Friday, August 31, 2012

How reliable is fact-checking?

This campaign season, when candidates in both parties appear to be frequently "stretching the truth", if not propounding outright lies about each other, the on-line fact checking sites are more important than ever for those of us not just blindly voting for one party or the other.  But how accurate is the fact checking?

Paul Ryan claimed in his convention speech that President Obama promised to keep open the auto factory in his home town, which then subsequently closed. Liberal commentators jumped on that, claiming that in fact the factory closed under the Bush administration.

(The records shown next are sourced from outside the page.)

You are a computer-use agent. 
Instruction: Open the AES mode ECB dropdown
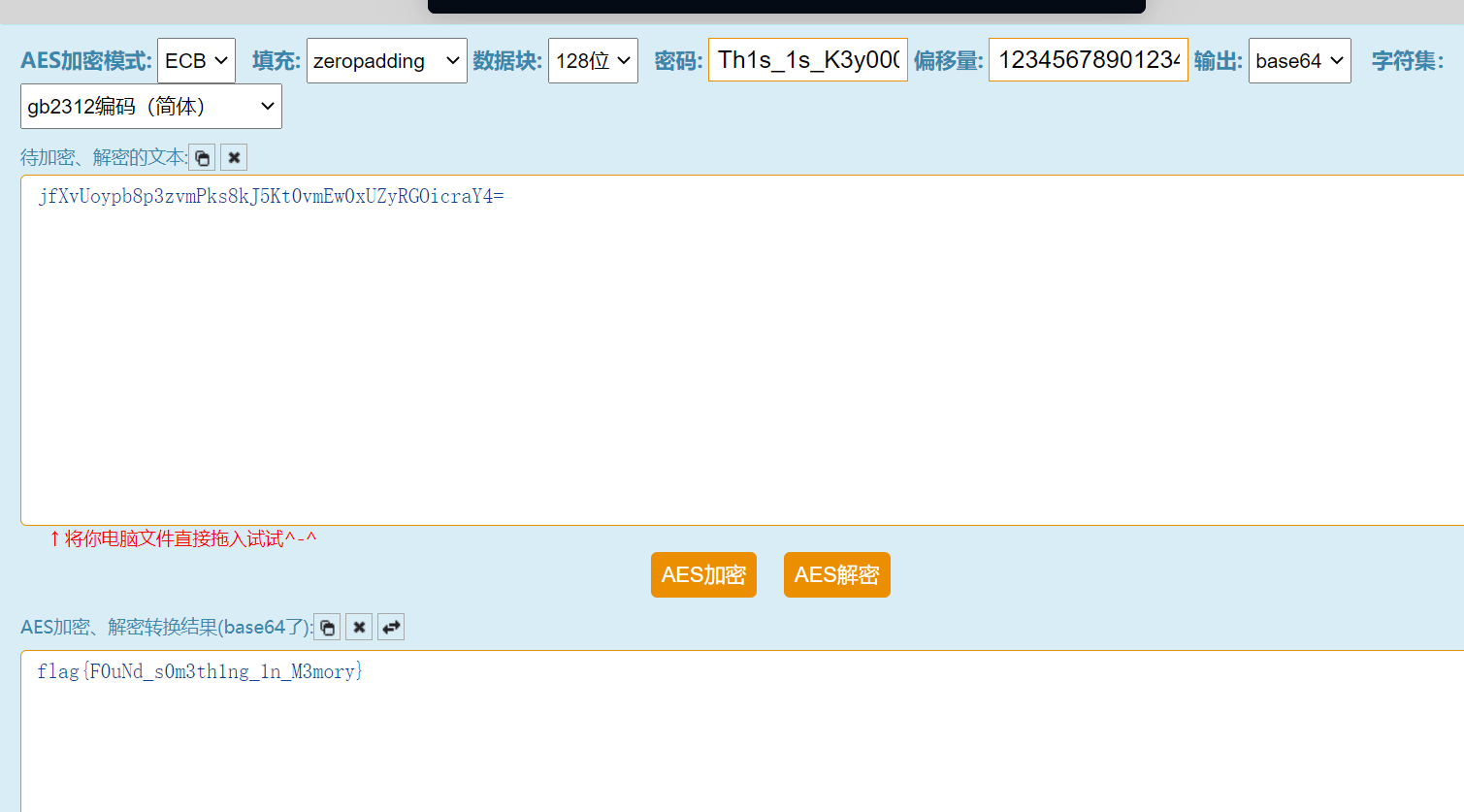[196, 61]
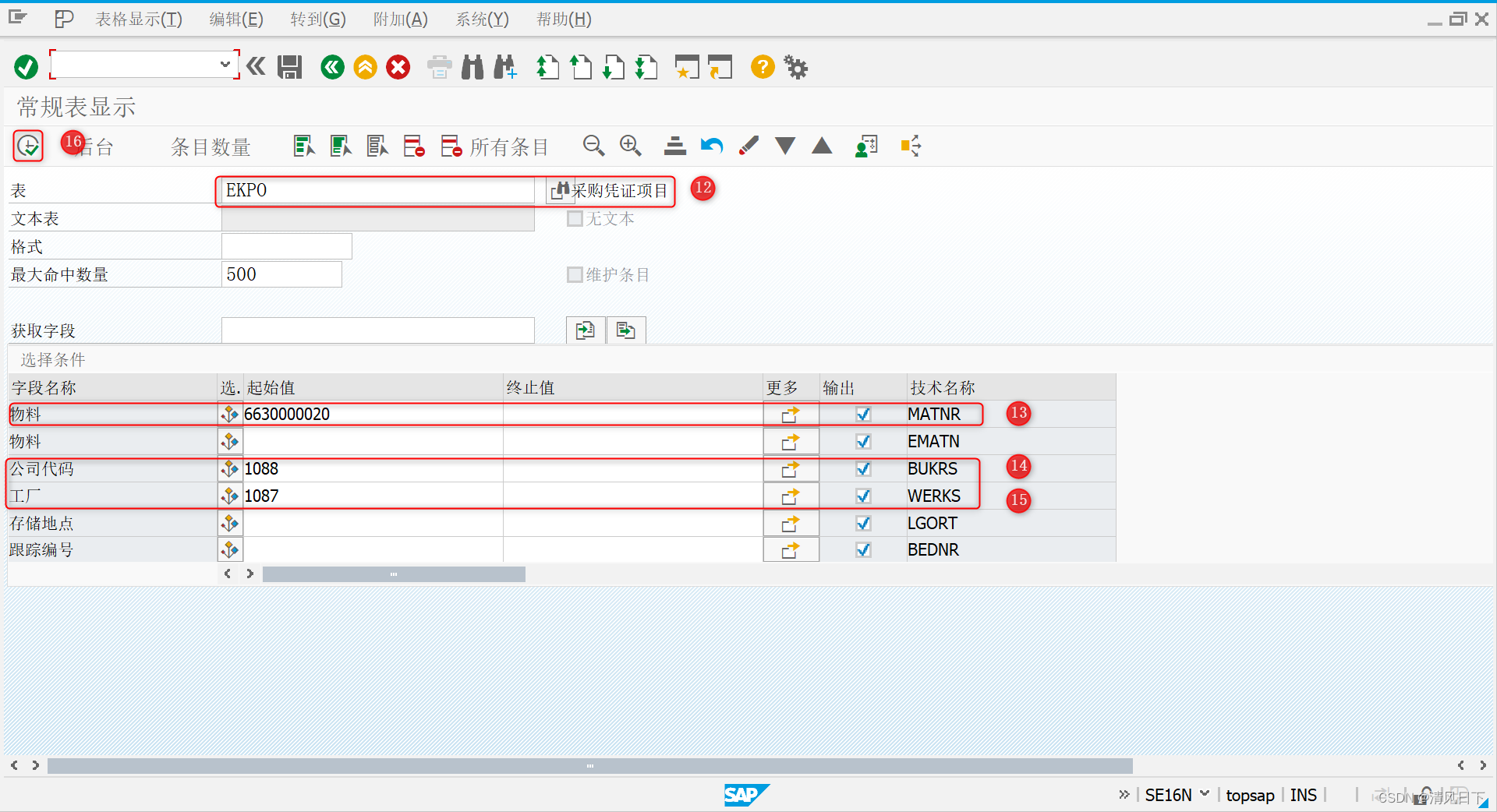Viewport: 1497px width, 812px height.
Task: Enable the 无文本 checkbox
Action: [x=575, y=218]
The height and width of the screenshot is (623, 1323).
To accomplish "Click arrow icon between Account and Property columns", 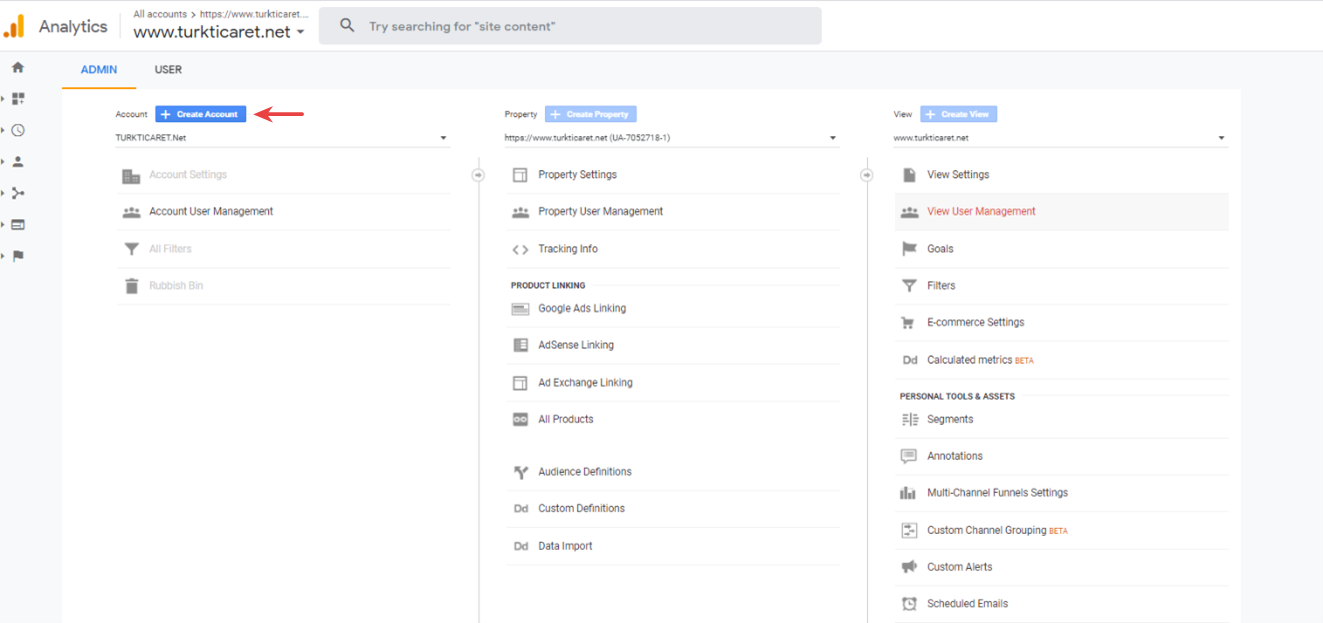I will (478, 175).
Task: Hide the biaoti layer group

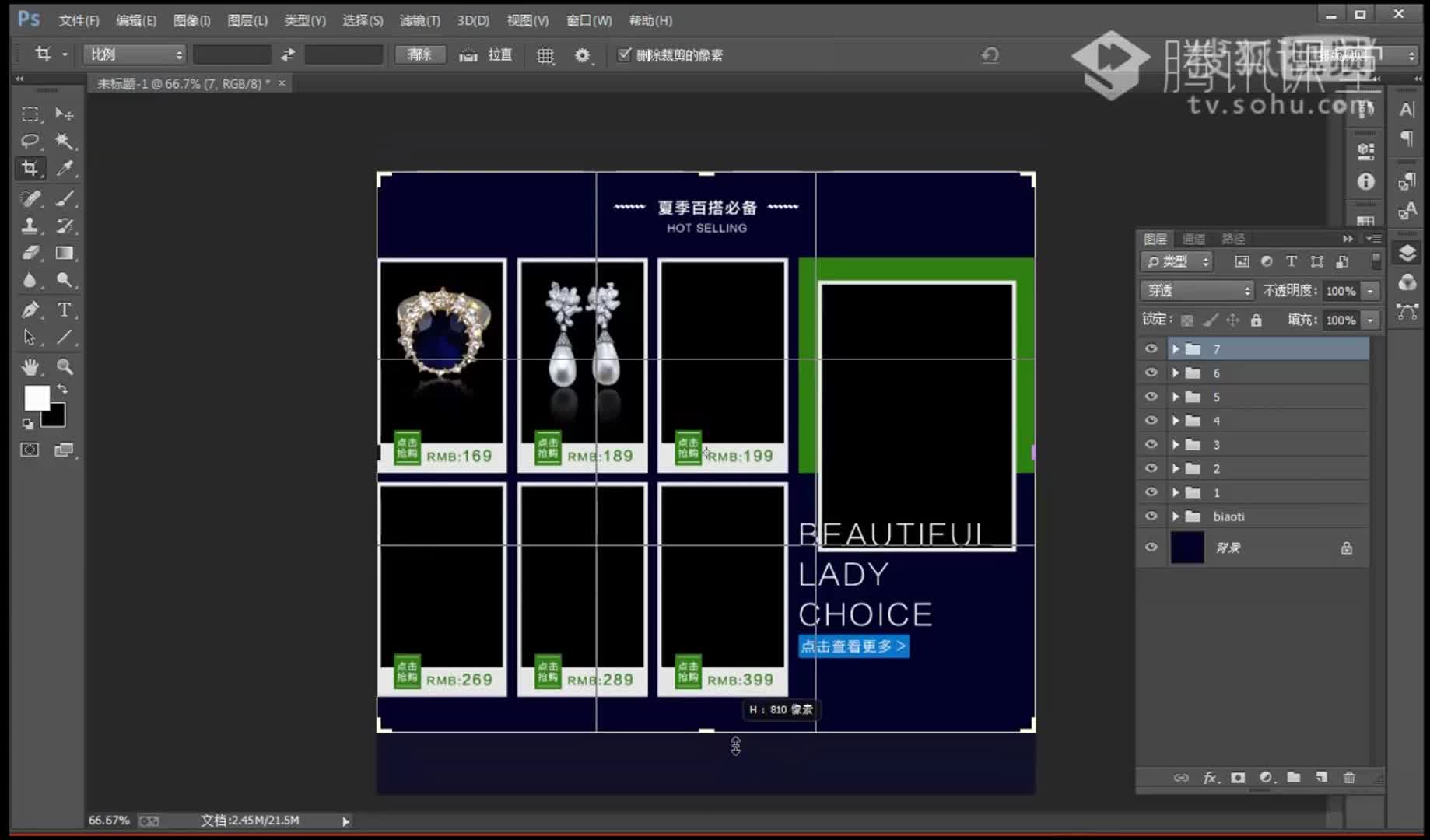Action: [x=1151, y=516]
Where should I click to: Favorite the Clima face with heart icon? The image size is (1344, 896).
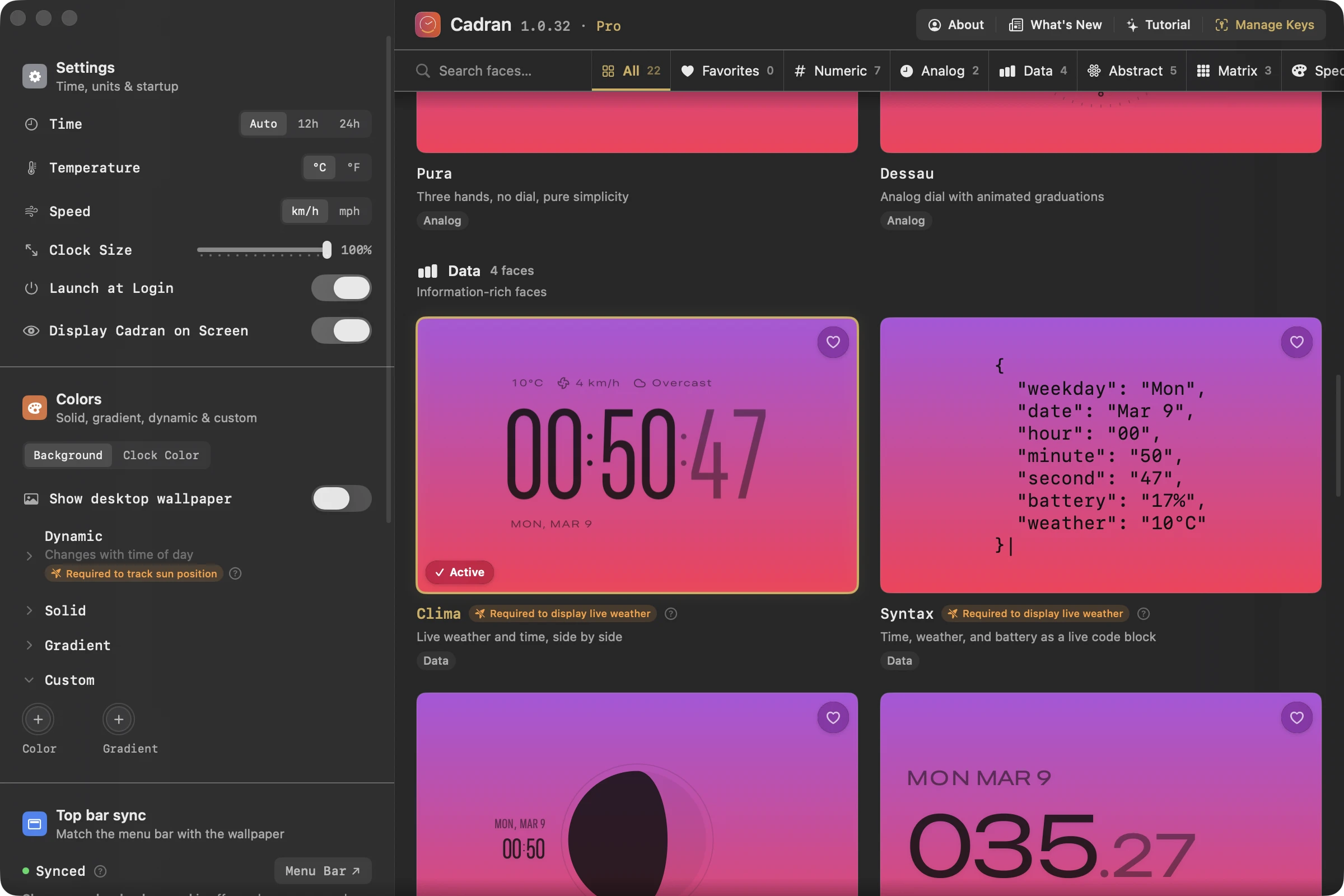833,342
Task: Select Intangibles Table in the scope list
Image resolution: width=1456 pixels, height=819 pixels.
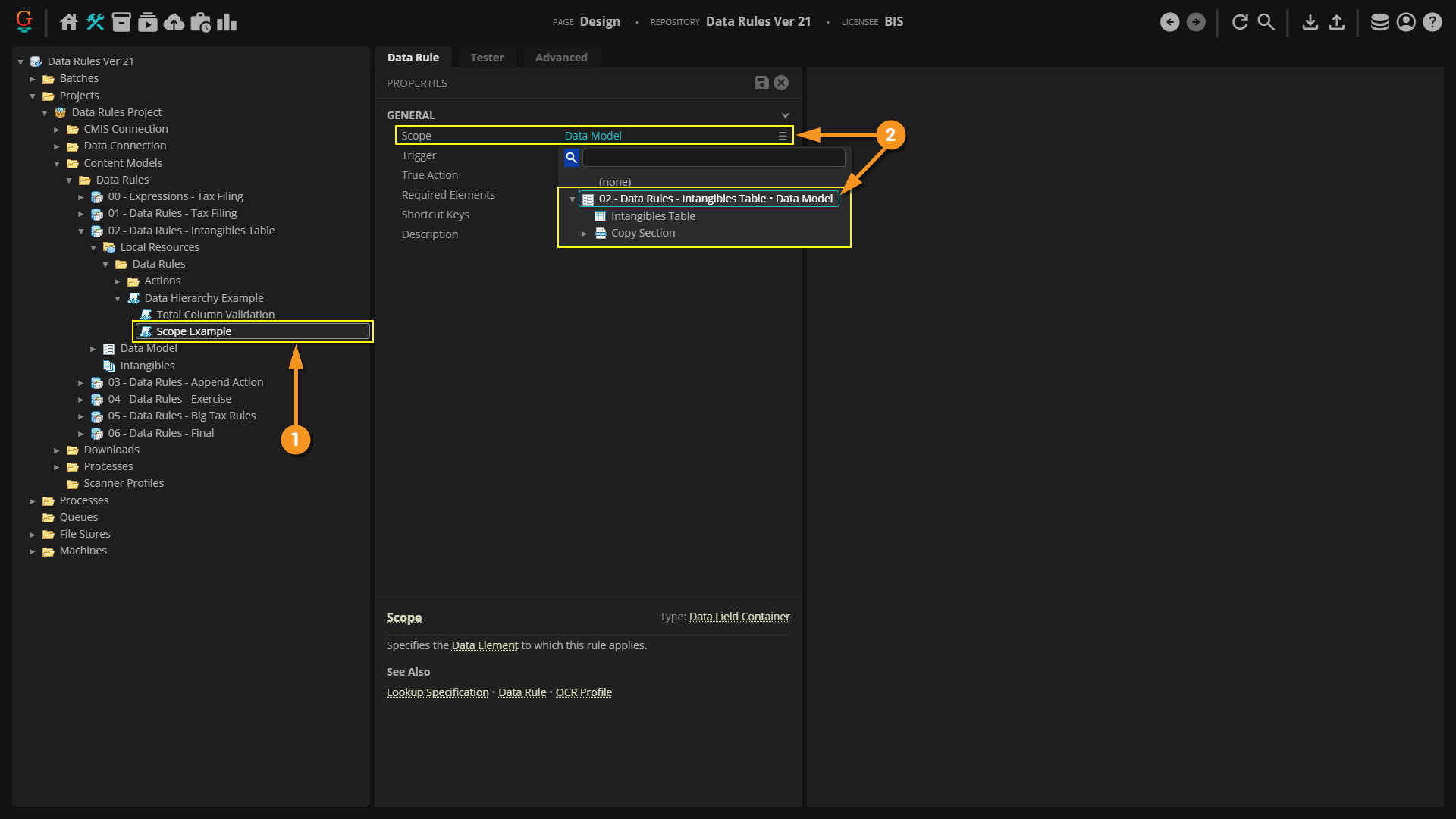Action: tap(652, 216)
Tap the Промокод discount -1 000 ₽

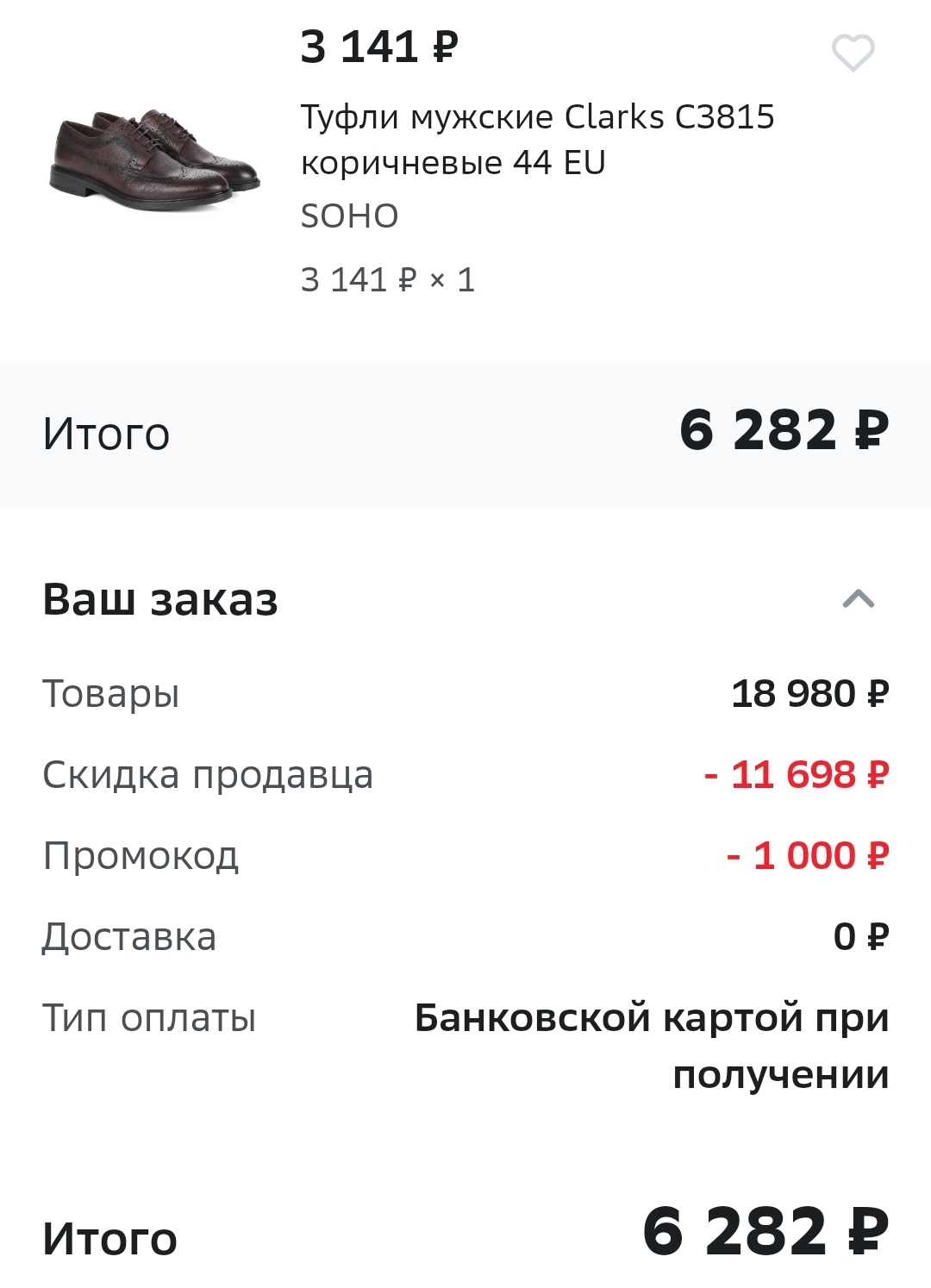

Sounds like good fact checking, EXCEPT that apparently the fact checkers need fact checking themselves.  See the posting Ryan's Fact-Challenged Fact Checkers for more fact checking on the fact checkers.  Actually, it's a bit hard to see how Obama could have been giving his speech at the factory if it was already closed, so one might have been suspicious of the commentator's "fact checking" right from the start..

I'm not inclined to take very seriously any of the negative advertising, from either party, going on right now - it is so obviously partisan that it is essentially meaningless.

Right now one thing matters above all - getting the nation's fiscal house back in order, which means only three things in the short term (1) stimulating more private business activity, (2) eliminating the federal deficit and beginning to reduce the debt load, and (3) reforming the entitlement programs, primarily Medicare and Medicaid, that are currently unsustainable. In the medium term one might add two more related items: (4) improving our failing education system, and (5) upgrading the nation's infrastructure.  All I care about right now is what each party will do for these items.

We already know what the current administration will do, based on what they have done for these items over the last four years -- almost nothing effective.

Will Republicans do any better?  It's hard to know.